[Material for the task]

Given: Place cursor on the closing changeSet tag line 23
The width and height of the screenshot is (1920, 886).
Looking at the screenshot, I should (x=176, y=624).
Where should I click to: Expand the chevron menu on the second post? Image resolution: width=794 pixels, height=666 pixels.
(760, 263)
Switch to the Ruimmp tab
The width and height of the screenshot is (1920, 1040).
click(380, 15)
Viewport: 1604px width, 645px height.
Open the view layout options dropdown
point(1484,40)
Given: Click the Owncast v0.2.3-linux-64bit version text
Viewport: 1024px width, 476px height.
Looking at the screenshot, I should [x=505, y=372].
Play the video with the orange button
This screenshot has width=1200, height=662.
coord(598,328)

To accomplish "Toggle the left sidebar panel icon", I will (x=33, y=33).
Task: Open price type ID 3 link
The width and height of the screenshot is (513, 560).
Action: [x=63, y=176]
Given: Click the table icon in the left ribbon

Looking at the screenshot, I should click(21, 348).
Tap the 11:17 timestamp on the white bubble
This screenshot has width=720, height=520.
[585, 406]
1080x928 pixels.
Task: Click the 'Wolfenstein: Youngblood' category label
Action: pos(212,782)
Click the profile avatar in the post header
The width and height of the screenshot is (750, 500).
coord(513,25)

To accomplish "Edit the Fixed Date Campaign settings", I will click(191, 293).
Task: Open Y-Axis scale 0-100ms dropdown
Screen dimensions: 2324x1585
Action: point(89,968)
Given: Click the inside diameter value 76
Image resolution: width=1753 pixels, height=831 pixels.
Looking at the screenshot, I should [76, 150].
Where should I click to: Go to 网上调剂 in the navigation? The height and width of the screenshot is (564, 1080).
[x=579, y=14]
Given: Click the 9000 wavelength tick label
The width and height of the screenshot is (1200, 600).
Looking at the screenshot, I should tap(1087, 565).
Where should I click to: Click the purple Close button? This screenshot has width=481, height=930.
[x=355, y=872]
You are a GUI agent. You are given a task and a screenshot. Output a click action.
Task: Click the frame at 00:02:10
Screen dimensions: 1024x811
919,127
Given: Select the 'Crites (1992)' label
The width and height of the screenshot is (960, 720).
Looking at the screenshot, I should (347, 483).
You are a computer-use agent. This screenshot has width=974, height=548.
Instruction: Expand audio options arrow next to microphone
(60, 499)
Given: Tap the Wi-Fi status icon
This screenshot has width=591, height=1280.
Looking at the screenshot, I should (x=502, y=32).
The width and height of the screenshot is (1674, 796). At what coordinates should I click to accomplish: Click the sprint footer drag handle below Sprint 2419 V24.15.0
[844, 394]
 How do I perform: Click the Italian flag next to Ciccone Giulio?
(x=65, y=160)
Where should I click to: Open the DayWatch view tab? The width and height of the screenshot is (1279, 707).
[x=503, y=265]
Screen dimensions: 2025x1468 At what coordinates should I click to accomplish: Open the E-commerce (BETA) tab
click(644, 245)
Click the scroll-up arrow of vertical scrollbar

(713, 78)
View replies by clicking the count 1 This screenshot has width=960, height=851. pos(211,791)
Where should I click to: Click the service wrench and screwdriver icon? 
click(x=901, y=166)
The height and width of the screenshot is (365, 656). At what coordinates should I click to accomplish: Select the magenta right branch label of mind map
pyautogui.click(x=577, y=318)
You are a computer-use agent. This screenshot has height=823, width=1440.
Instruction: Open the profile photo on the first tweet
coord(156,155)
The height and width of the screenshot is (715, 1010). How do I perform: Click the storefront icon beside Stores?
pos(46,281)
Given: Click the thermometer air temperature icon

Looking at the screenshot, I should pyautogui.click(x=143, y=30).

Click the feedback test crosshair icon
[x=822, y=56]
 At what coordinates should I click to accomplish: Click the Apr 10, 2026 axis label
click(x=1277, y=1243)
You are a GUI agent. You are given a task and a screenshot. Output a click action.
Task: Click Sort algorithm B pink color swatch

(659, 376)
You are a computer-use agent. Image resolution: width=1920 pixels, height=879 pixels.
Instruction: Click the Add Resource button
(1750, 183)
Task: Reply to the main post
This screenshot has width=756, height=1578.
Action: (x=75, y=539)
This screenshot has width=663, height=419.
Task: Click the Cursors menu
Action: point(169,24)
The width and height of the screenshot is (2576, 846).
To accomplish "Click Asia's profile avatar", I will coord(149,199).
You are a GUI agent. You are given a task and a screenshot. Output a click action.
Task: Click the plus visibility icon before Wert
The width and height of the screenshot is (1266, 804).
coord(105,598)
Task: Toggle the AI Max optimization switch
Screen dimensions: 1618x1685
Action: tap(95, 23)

[Work to complete] Find every line in the entries above that contains the word "Select" and copy each one out. Only matches with the same capitalization count.

[Solution]
Given: Select the 'Crites (1992)' label
The height and width of the screenshot is (365, 656). At what coordinates should I click to accomplish: Select the magenta right branch label of mind map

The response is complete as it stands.